Klia is keeping an eye on them as they walk the smooth surface of the cobbled steps. He takes this as a decent enough indication she is not annoyed with his ramblings.
“He grew more into his drawings and sciences when he was older. He had the skills for them as well, and higher ranks at them, so it was a reasonable choice. He liked them better, anyhow. But we still trained every day. We were a warrior’s kingdom, and I didn’t want him to lose his fighting talents. Besides, I missed training with him…”
Eli isn’t certain he should’ve admitted that part, but it is there in the back of his mind, and he sees no reason not to. Everything is ruined, and it cannot be ruined more by such a little admittance.
“But…I let him spend most of his time doing his science. I think some of our fighting skills might have worked their way into all this. He was trying to do good things though…”
The last thing he wishes is for Klia to kick up something negative about her father from Eli’s little stories, so he adds on the last part. It is true, anyhow. He remembers Abner’s passion for his work, the same type Eli once had for the feel of a blade in his hand, and loved it for him. Others in the palace dragged him into the more dangerous parts of it. And wholeheartedly he dove into it, despite Eli’s warnings. It wasn’t his fault.
But it also was.
Eli so often struggles to rectify those two things in his mind. His passionate son who learned fighting for the art of it, and wouldn’t harm an insect. The part of him so willing and ready to chase power along with nobles and politicians until he not only wouldn’t listen to Eli’s cautioning but came to despise him for it.
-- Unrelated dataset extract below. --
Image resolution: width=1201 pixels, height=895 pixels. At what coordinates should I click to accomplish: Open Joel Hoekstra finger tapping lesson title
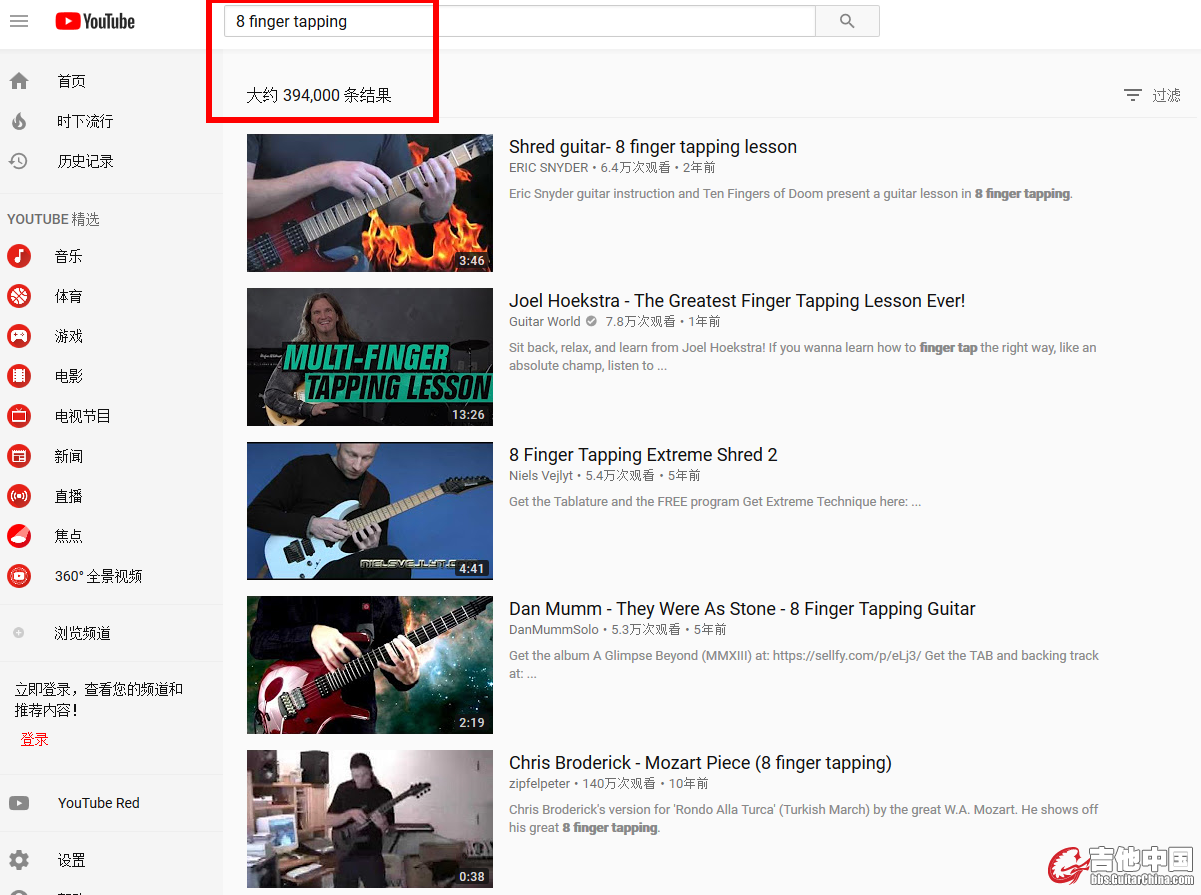click(736, 301)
The things that happened after.
Eli thinks of telling Klia this—that he didn’t tell Abner to give up, but only to slow down—but doesn’t wish to drag her into such complicated matters. And he is being so awfully careful to not give this girl the wrong ideas about Abner as Abner has done so concerning Eli. He must be more careful this time around, with these children. He has another chance with them, not to ruin something precious, and a lifeline back to his own child along with them. He must be careful, eternally careful, not to ruin any of this.
The silence has stretched too long. He tells Klia about many things. Her grandmother, Abner as a child, and some of the missions he went on with his brother and others in the queen’s court, and stays far from the things which trouble his heart the most.